- [Do this]
Could you reproduce each of the following lines word for word, keeping every character unchanged?

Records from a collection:
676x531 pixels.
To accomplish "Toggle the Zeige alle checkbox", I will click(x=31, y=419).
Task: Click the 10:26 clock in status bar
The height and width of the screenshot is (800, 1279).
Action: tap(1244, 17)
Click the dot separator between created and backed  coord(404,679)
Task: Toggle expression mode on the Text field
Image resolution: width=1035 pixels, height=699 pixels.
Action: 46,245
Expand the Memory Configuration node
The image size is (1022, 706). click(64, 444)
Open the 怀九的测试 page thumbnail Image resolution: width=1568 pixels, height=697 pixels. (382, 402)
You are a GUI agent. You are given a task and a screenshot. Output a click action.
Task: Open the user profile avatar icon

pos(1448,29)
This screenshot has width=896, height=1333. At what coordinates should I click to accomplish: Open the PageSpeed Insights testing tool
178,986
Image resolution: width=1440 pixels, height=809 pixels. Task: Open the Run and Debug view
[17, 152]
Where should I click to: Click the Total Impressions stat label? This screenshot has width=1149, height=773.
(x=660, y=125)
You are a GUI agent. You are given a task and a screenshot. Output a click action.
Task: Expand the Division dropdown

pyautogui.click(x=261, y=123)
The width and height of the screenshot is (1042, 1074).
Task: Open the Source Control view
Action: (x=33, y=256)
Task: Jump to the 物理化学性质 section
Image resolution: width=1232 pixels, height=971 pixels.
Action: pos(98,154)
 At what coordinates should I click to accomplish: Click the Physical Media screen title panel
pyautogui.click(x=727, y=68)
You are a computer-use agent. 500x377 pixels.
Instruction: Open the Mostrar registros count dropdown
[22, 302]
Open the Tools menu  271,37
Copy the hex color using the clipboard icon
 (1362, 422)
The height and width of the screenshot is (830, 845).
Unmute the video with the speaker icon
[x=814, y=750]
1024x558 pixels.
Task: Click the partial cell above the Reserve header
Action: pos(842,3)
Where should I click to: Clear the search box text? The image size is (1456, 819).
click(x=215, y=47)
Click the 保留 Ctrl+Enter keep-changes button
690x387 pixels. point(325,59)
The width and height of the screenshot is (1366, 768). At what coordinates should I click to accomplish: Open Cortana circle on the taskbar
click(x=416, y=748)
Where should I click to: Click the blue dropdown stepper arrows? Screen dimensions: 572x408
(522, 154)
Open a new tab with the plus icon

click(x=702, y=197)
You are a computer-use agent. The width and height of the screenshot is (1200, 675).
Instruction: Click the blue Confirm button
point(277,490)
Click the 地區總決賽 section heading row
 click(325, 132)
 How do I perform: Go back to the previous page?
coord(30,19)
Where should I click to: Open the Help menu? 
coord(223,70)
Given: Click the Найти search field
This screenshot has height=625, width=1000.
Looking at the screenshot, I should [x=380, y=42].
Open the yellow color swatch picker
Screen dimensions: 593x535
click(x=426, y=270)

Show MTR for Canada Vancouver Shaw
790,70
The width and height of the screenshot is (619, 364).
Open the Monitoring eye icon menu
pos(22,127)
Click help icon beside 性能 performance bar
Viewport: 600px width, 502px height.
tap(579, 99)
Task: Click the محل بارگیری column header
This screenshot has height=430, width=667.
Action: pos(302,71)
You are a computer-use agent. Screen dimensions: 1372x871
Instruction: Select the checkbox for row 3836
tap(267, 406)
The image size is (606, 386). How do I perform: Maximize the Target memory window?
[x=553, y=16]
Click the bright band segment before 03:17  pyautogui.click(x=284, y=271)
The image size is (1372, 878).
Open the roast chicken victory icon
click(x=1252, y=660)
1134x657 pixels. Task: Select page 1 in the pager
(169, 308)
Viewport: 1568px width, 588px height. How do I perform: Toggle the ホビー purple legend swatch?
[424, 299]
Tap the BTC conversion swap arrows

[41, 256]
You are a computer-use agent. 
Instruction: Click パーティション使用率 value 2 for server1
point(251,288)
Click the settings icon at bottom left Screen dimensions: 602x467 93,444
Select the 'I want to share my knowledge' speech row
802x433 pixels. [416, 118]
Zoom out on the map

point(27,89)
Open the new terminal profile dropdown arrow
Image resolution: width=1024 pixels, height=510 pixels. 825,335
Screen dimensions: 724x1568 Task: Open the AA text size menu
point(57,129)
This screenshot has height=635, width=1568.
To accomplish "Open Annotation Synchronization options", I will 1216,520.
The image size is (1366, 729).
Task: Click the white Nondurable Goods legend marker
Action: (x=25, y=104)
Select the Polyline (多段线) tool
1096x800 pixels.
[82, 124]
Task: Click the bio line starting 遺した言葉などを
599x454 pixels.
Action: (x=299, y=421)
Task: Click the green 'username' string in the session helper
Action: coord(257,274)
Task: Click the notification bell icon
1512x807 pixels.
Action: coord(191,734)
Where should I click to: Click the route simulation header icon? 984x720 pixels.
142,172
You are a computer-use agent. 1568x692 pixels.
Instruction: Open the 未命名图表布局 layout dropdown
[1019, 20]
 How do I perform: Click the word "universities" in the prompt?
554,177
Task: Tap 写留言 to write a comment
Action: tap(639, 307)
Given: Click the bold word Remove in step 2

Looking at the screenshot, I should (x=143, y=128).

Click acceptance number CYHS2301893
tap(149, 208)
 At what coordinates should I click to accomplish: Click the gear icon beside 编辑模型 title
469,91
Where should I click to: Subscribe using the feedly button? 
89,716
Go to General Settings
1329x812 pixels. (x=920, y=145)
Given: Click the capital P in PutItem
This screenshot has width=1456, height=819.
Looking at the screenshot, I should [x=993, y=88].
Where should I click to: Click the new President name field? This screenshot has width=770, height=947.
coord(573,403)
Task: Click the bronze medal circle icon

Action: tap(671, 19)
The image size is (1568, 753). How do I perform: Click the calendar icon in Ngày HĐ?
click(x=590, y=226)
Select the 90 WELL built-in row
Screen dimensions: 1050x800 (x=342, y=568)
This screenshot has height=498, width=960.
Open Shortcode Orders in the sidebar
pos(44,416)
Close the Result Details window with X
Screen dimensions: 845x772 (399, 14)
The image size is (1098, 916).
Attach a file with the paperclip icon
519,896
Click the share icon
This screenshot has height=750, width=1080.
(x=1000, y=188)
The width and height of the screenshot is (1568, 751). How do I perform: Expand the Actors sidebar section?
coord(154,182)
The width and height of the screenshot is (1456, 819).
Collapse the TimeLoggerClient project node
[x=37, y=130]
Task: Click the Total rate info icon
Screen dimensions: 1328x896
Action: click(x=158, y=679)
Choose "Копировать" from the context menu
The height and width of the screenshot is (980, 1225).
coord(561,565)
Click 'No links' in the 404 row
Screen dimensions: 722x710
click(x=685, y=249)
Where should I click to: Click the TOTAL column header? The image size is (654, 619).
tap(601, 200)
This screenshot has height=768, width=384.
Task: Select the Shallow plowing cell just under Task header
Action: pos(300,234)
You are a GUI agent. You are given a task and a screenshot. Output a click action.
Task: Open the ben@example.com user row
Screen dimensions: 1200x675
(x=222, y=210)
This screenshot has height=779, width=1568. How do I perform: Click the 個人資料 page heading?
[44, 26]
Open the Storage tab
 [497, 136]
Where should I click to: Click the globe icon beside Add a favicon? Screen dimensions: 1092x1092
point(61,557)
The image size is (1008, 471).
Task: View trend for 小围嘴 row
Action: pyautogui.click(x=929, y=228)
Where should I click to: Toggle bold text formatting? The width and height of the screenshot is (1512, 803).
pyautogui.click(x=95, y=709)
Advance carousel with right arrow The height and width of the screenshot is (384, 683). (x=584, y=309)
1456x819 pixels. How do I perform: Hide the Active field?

- [The response]
676x531 pixels.
To accomplish "Toggle the Zeige alle checkbox", I will click(x=31, y=419).
Task: Click the 10:26 clock in status bar
The height and width of the screenshot is (800, 1279).
Action: tap(1244, 17)
Click the dot separator between created and backed  coord(404,679)
Task: Toggle expression mode on the Text field
Image resolution: width=1035 pixels, height=699 pixels.
Action: 46,245
Expand the Memory Configuration node
The image size is (1022, 706). click(64, 444)
Open the 怀九的测试 page thumbnail Image resolution: width=1568 pixels, height=697 pixels. (382, 402)
You are a GUI agent. You are given a task and a screenshot. Output a click action.
Task: Open the user profile avatar icon

pos(1448,29)
This screenshot has width=896, height=1333. At what coordinates should I click to accomplish: Open the PageSpeed Insights testing tool
178,986
Image resolution: width=1440 pixels, height=809 pixels. Task: Open the Run and Debug view
[17, 152]
Where should I click to: Click the Total Impressions stat label? This screenshot has width=1149, height=773.
(x=660, y=125)
You are a GUI agent. You are given a task and a screenshot. Output a click action.
Task: Expand the Division dropdown

pyautogui.click(x=261, y=123)
The width and height of the screenshot is (1042, 1074).
Task: Open the Source Control view
Action: (x=33, y=256)
Task: Jump to the 物理化学性质 section
Image resolution: width=1232 pixels, height=971 pixels.
Action: pos(98,154)
 At what coordinates should I click to accomplish: Click the Physical Media screen title panel
pyautogui.click(x=727, y=68)
You are a computer-use agent. 500x377 pixels.
Instruction: Open the Mostrar registros count dropdown
[22, 302]
Open the Tools menu  271,37
Copy the hex color using the clipboard icon
 (1362, 422)
The height and width of the screenshot is (830, 845).
Unmute the video with the speaker icon
[x=814, y=750]
1024x558 pixels.
Task: Click the partial cell above the Reserve header
Action: pos(842,3)
Where should I click to: Clear the search box text? The image size is (1456, 819).
click(x=215, y=47)
Click the 保留 Ctrl+Enter keep-changes button
690x387 pixels. point(325,59)
The width and height of the screenshot is (1366, 768). At what coordinates should I click to accomplish: Open Cortana circle on the taskbar
click(x=416, y=748)
Where should I click to: Click the blue dropdown stepper arrows? Screen dimensions: 572x408
(522, 154)
Open a new tab with the plus icon

click(x=702, y=197)
You are a computer-use agent. The width and height of the screenshot is (1200, 675).
Instruction: Click the blue Confirm button
point(277,490)
Click the 地區總決賽 section heading row
 click(325, 132)
 How do I perform: Go back to the previous page?
coord(30,19)
Where should I click to: Open the Help menu? 
coord(223,70)
Given: Click the Найти search field
This screenshot has height=625, width=1000.
Looking at the screenshot, I should [x=380, y=42].
Open the yellow color swatch picker
Screen dimensions: 593x535
click(x=426, y=270)

Show MTR for Canada Vancouver Shaw
790,70
The width and height of the screenshot is (619, 364).
Open the Monitoring eye icon menu
pos(22,127)
Click help icon beside 性能 performance bar
Viewport: 600px width, 502px height.
tap(579, 99)
Task: Click the محل بارگیری column header
This screenshot has height=430, width=667.
Action: pos(302,71)
You are a computer-use agent. Screen dimensions: 1372x871
Instruction: Select the checkbox for row 3836
tap(267, 406)
The image size is (606, 386). How do I perform: Maximize the Target memory window?
[x=553, y=16]
Click the bright band segment before 03:17  pyautogui.click(x=284, y=271)
The image size is (1372, 878).
Open the roast chicken victory icon
click(x=1252, y=660)
1134x657 pixels. Task: Select page 1 in the pager
(169, 308)
Viewport: 1568px width, 588px height. How do I perform: Toggle the ホビー purple legend swatch?
[424, 299]
Tap the BTC conversion swap arrows

[41, 256]
You are a computer-use agent. 
Instruction: Click パーティション使用率 value 2 for server1
point(251,288)
Click the settings icon at bottom left Screen dimensions: 602x467 93,444
Select the 'I want to share my knowledge' speech row
802x433 pixels. [416, 118]
Zoom out on the map

point(27,89)
Open the new terminal profile dropdown arrow
Image resolution: width=1024 pixels, height=510 pixels. 825,335
Screen dimensions: 724x1568 Task: Open the AA text size menu
point(57,129)
This screenshot has height=635, width=1568.
To accomplish "Open Annotation Synchronization options", I will 1216,520.
The image size is (1366, 729).
Task: Click the white Nondurable Goods legend marker
Action: (x=25, y=104)
Select the Polyline (多段线) tool
1096x800 pixels.
[82, 124]
Task: Click the bio line starting 遺した言葉などを
599x454 pixels.
Action: (x=299, y=421)
Task: Click the green 'username' string in the session helper
Action: coord(257,274)
Task: Click the notification bell icon
1512x807 pixels.
Action: coord(191,734)
Where should I click to: Click the route simulation header icon? 984x720 pixels.
142,172
You are a computer-use agent. 1568x692 pixels.
Instruction: Open the 未命名图表布局 layout dropdown
[1019, 20]
 How do I perform: Click the word "universities" in the prompt?
554,177
Task: Tap 写留言 to write a comment
Action: tap(639, 307)
Given: Click the bold word Remove in step 2

Looking at the screenshot, I should (x=143, y=128).

Click acceptance number CYHS2301893
tap(149, 208)
 At what coordinates should I click to accomplish: Click the gear icon beside 编辑模型 title
469,91
Where should I click to: Subscribe using the feedly button? 
89,716
Go to General Settings
1329x812 pixels. (x=920, y=145)
Given: Click the capital P in PutItem
This screenshot has width=1456, height=819.
Looking at the screenshot, I should [x=993, y=88].
Where should I click to: Click the new President name field? This screenshot has width=770, height=947.
coord(573,403)
Task: Click the bronze medal circle icon

Action: tap(671, 19)
The image size is (1568, 753). How do I perform: Click the calendar icon in Ngày HĐ?
click(x=590, y=226)
Select the 90 WELL built-in row
Screen dimensions: 1050x800 (x=342, y=568)
This screenshot has height=498, width=960.
Open Shortcode Orders in the sidebar
pos(44,416)
Close the Result Details window with X
Screen dimensions: 845x772 (399, 14)
The image size is (1098, 916).
Attach a file with the paperclip icon
519,896
Click the share icon
This screenshot has height=750, width=1080.
(x=1000, y=188)
The width and height of the screenshot is (1568, 751). How do I perform: Expand the Actors sidebar section?
coord(154,182)
The width and height of the screenshot is (1456, 819).
Collapse the TimeLoggerClient project node
[x=37, y=130]
Task: Click the Total rate info icon
Screen dimensions: 1328x896
Action: click(x=158, y=679)
Choose "Копировать" from the context menu
The height and width of the screenshot is (980, 1225).
coord(561,565)
Click 'No links' in the 404 row
Screen dimensions: 722x710
click(x=685, y=249)
Where should I click to: Click the TOTAL column header? The image size is (654, 619).
tap(601, 200)
This screenshot has height=768, width=384.
Task: Select the Shallow plowing cell just under Task header
Action: pos(300,234)
You are a GUI agent. You are given a task and a screenshot. Output a click action.
Task: Open the ben@example.com user row
Screen dimensions: 1200x675
(x=222, y=210)
This screenshot has height=779, width=1568. How do I perform: Click the 個人資料 page heading?
[44, 26]
Open the Storage tab
 [497, 136]
Where should I click to: Click the globe icon beside Add a favicon? Screen dimensions: 1092x1092
point(61,557)
The image size is (1008, 471).
Task: View trend for 小围嘴 row
Action: pyautogui.click(x=929, y=228)
Where should I click to: Toggle bold text formatting? The width and height of the screenshot is (1512, 803).
pyautogui.click(x=95, y=709)
Advance carousel with right arrow The height and width of the screenshot is (384, 683). (x=584, y=309)
1456x819 pixels. How do I perform: Hide the Active field?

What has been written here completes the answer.